You build a 10-layer neural network but replace every activation function with the identity function (f(x) = x), so every neuron computes a purely linear transformation. Compared to a single-layer linear network, this 10-layer network can represent:
AExponentially more complex functions because it has 10 times as many layers
BExactly the same class of functions — only linear mappings — because the composition of linear functions is linear
CMore complex functions because deeper networks always have greater representational power
DSlightly more complex functions due to the increased number of parameters
A composition of linear functions is still a linear function, regardless of depth. If each layer computes W_i * x + b_i, the full composition W_n * (... * (W_1 * x + b_1) ...) + b_n is equivalent to a single affine transformation. No matter how many layers you stack, a network with only linear activations cannot represent XOR or any other non-linear function. This is why nonlinear activation functions are not optional — they are what gives deep networks their representational power.
Question 2 Multiple Choice
A student reads the universal approximation theorem and concludes: 'Since a single hidden layer MLP can approximate any continuous function, there is never a practical reason to use deep networks.' What is the critical flaw in this reasoning?
AThe theorem only applies to regression problems, not classification
BThe theorem requires the activation function to be linear, which contradicts using hidden layers
CThe theorem guarantees approximation exists but does not bound the number of neurons required — a shallow network may need exponentially more neurons than a deep one for the same accuracy
DDeep networks are only better when training data is large, so the theorem applies equally to small datasets
The universal approximation theorem is an existence result: it guarantees that a shallow MLP *can* approximate any continuous function given enough neurons, but 'enough' can be astronomically many.
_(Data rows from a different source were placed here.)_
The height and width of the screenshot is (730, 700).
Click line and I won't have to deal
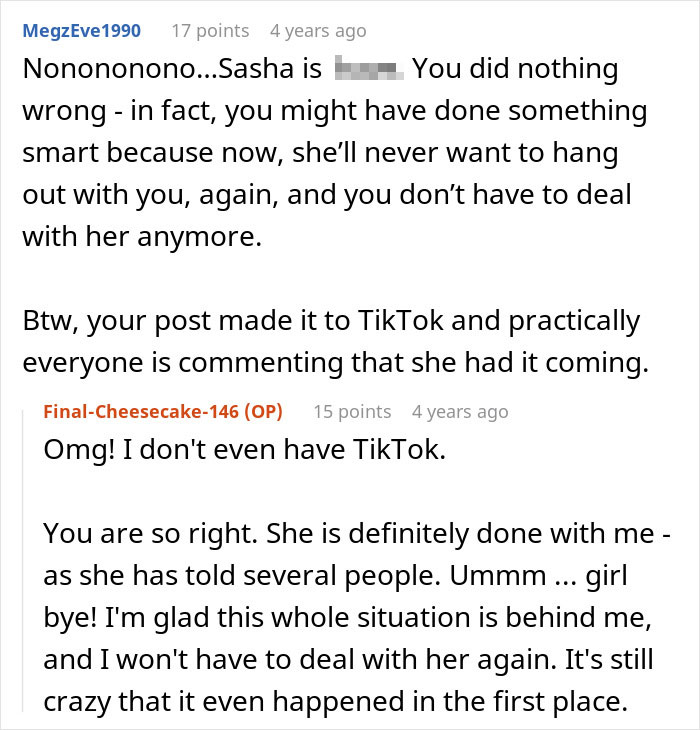point(349,660)
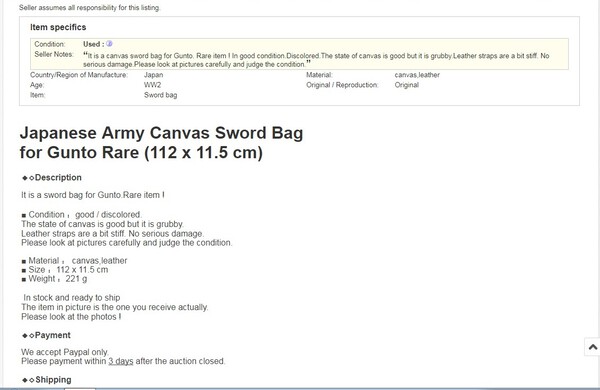The image size is (600, 390).
Task: Click the 'Item specifics' heading
Action: pos(58,27)
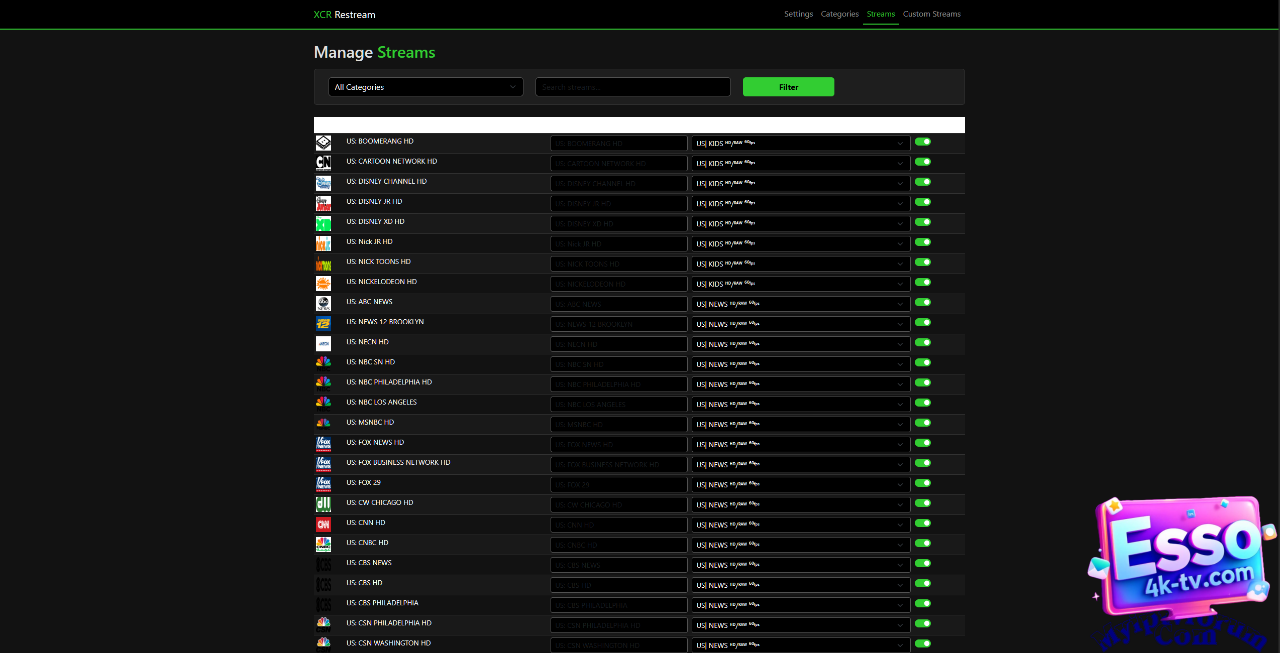Switch to the Categories tab
1280x653 pixels.
click(x=839, y=14)
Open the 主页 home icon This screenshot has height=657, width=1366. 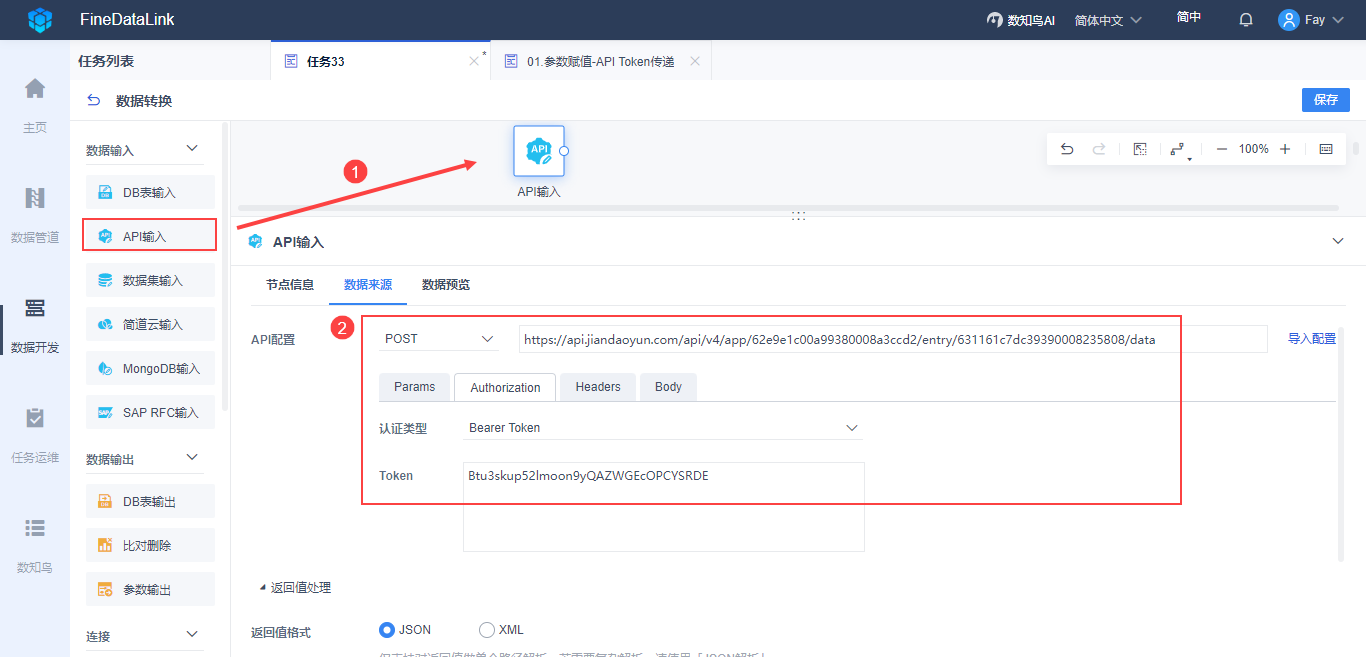35,106
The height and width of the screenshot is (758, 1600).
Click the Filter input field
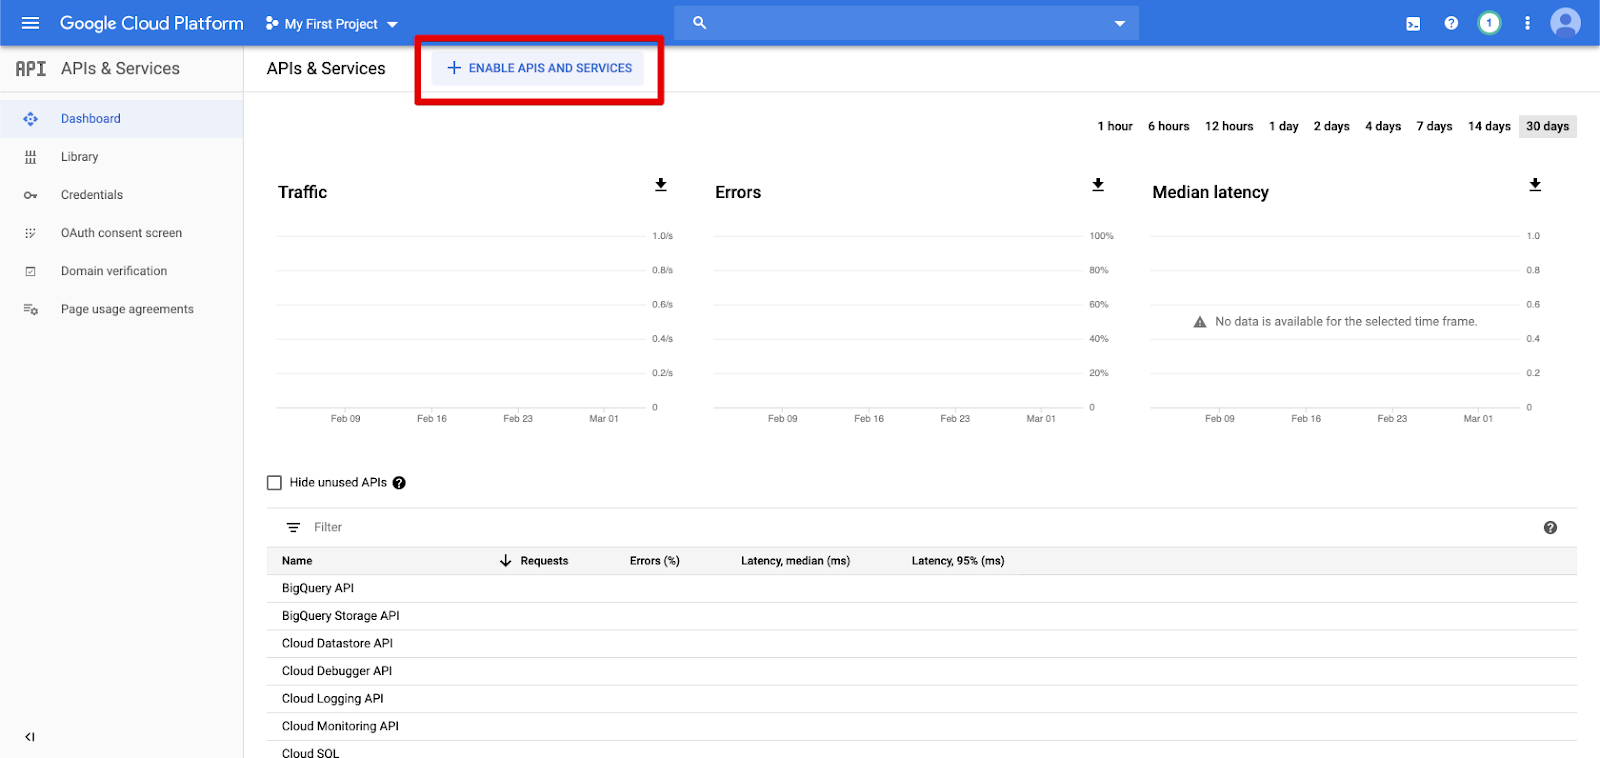(600, 527)
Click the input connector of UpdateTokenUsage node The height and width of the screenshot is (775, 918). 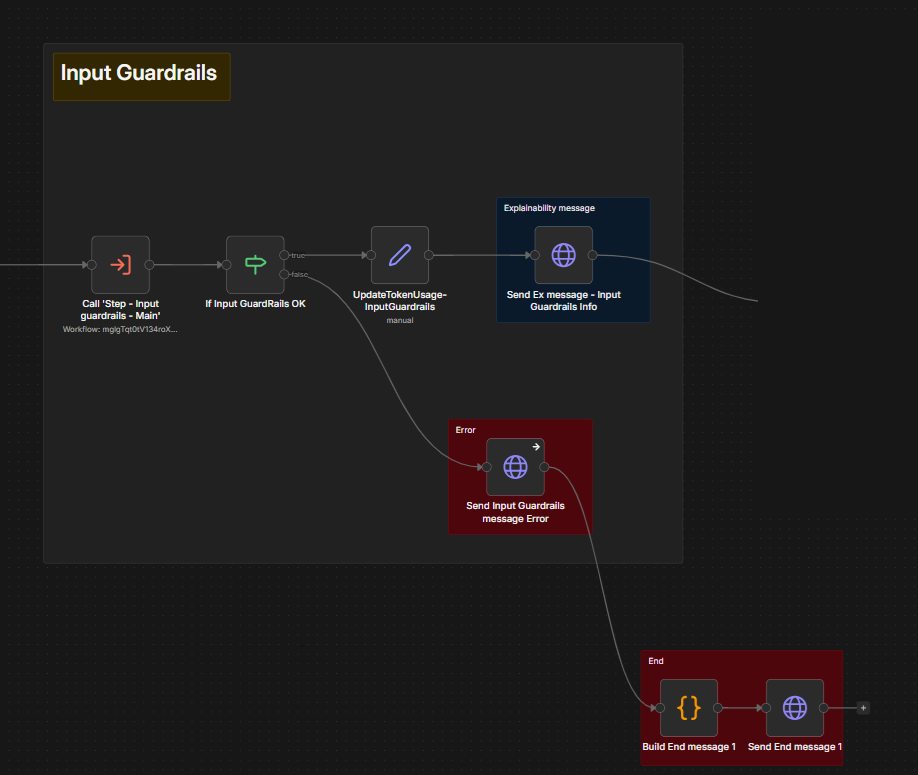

A deep network can represent the same function hierarchically, reusing learned features across layers, and often requires far fewer total parameters. The LEGO analogy captures this: you *could* build a 3D shape from a single flat layer of tiny bricks, but stacking layers is vastly more efficient. The theorem tells you what's possible, not what's practical.
Question 3 True / False
A neural network without any nonlinear activation functions in its hidden layers has the same representational power as a single linear layer, regardless of how many hidden layers it has.
TTrue
FFalse
Answer: True
Correct. The composition of any number of linear (affine) transformations is itself a linear transformation. Without nonlinearity, stacking layers adds parameters but no expressive power — the network is functionally equivalent to a single matrix multiply plus bias. This is why activation functions like ReLU, sigmoid, or tanh are essential: they are what allow the network to learn non-linear decision boundaries and complex feature hierarchies.
Question 4 True / False
According to the universal approximation theorem, in practice a single hidden-layer MLP is generally as efficient (in terms of total parameters) as a deep network for approximating complex functions.
TTrue
FFalse
Answer: False
The theorem guarantees that a sufficiently wide single hidden layer *can* approximate any continuous function, but it says nothing about efficiency. For many complex functions, a shallow network would need exponentially more neurons than a comparable deep network. Deep networks learn hierarchical features — early layers detect simple patterns, later layers combine them into complex abstractions — allowing them to reuse representations efficiently. In practice, for most real-world tasks, deep networks achieve better performance with fewer total parameters than shallow wide networks.
Question 5 Short Answer
Why is a nonlinear activation function essential in hidden layers of an MLP, and what would be lost without it?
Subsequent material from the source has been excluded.